(GOAL OF THE EXERCISE):
Please set down each of the lines below once more, exactly, omitting all pictures.

(SUPPLIED DATA):
▼

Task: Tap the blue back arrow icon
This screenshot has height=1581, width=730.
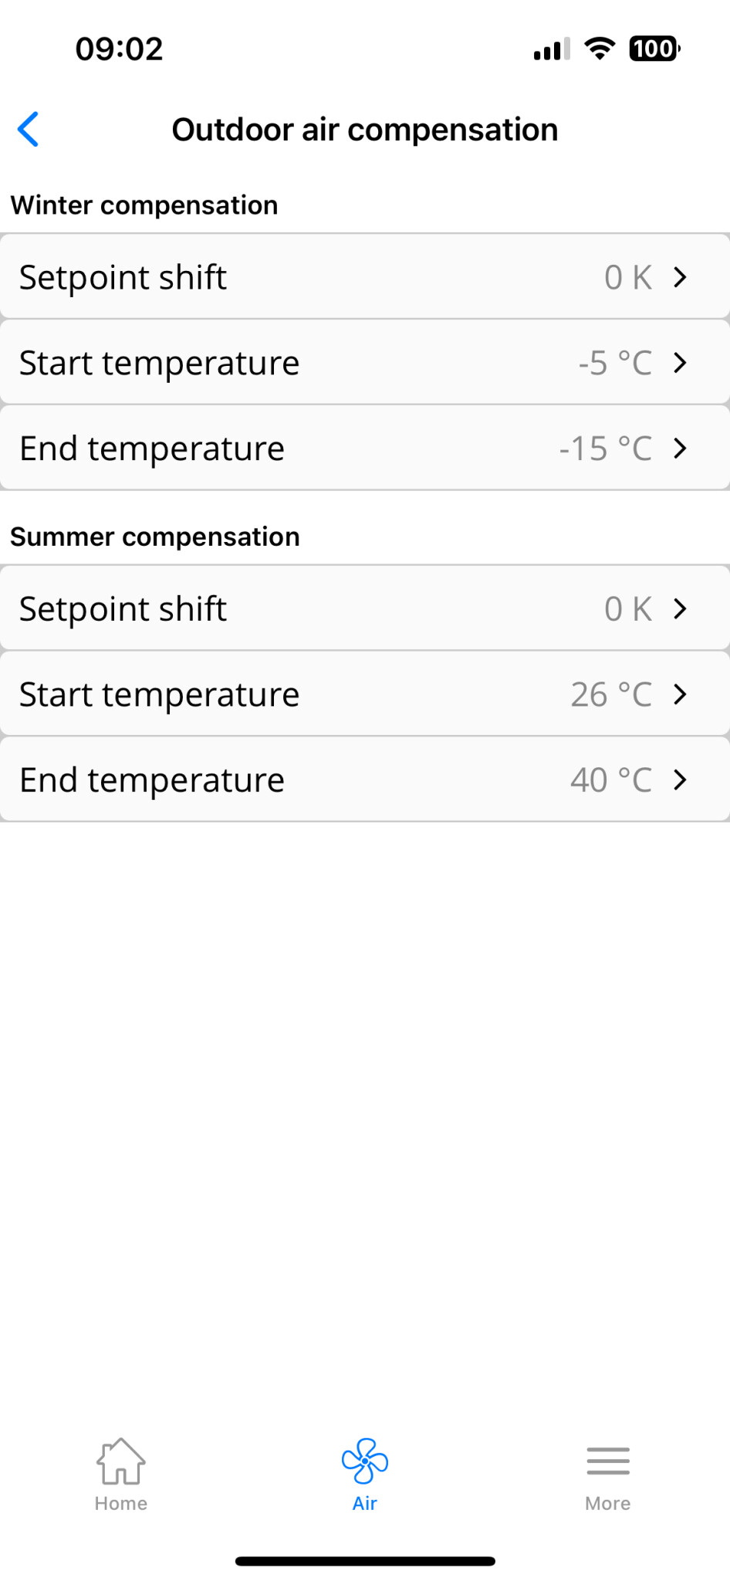Action: tap(29, 129)
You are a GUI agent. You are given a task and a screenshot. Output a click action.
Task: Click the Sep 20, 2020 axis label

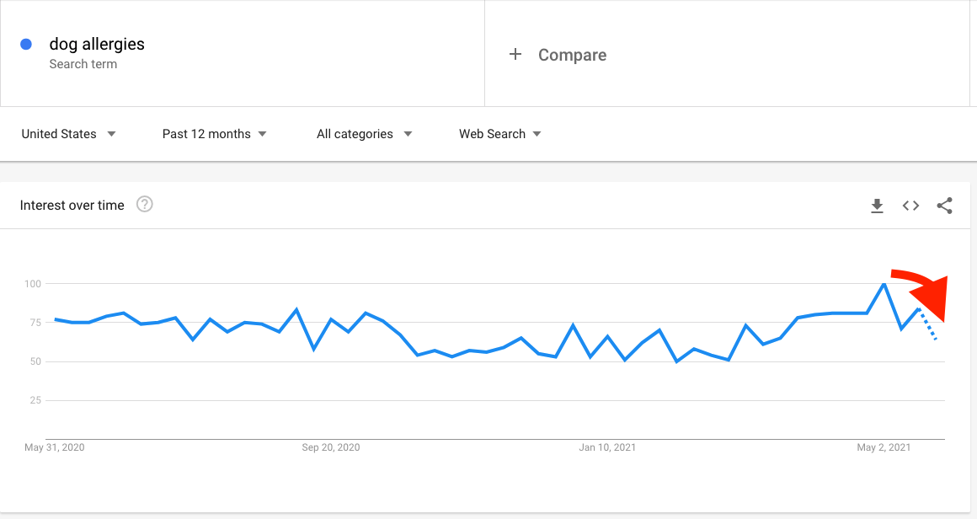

▲

(EXPECTED ANSWER):
Task: Tap the blue back arrow icon
This screenshot has height=1581, width=730.
Action: tap(29, 129)
You are a GUI agent. You are given a task and a screenshot. Output a click action.
Task: Click the Sep 20, 2020 axis label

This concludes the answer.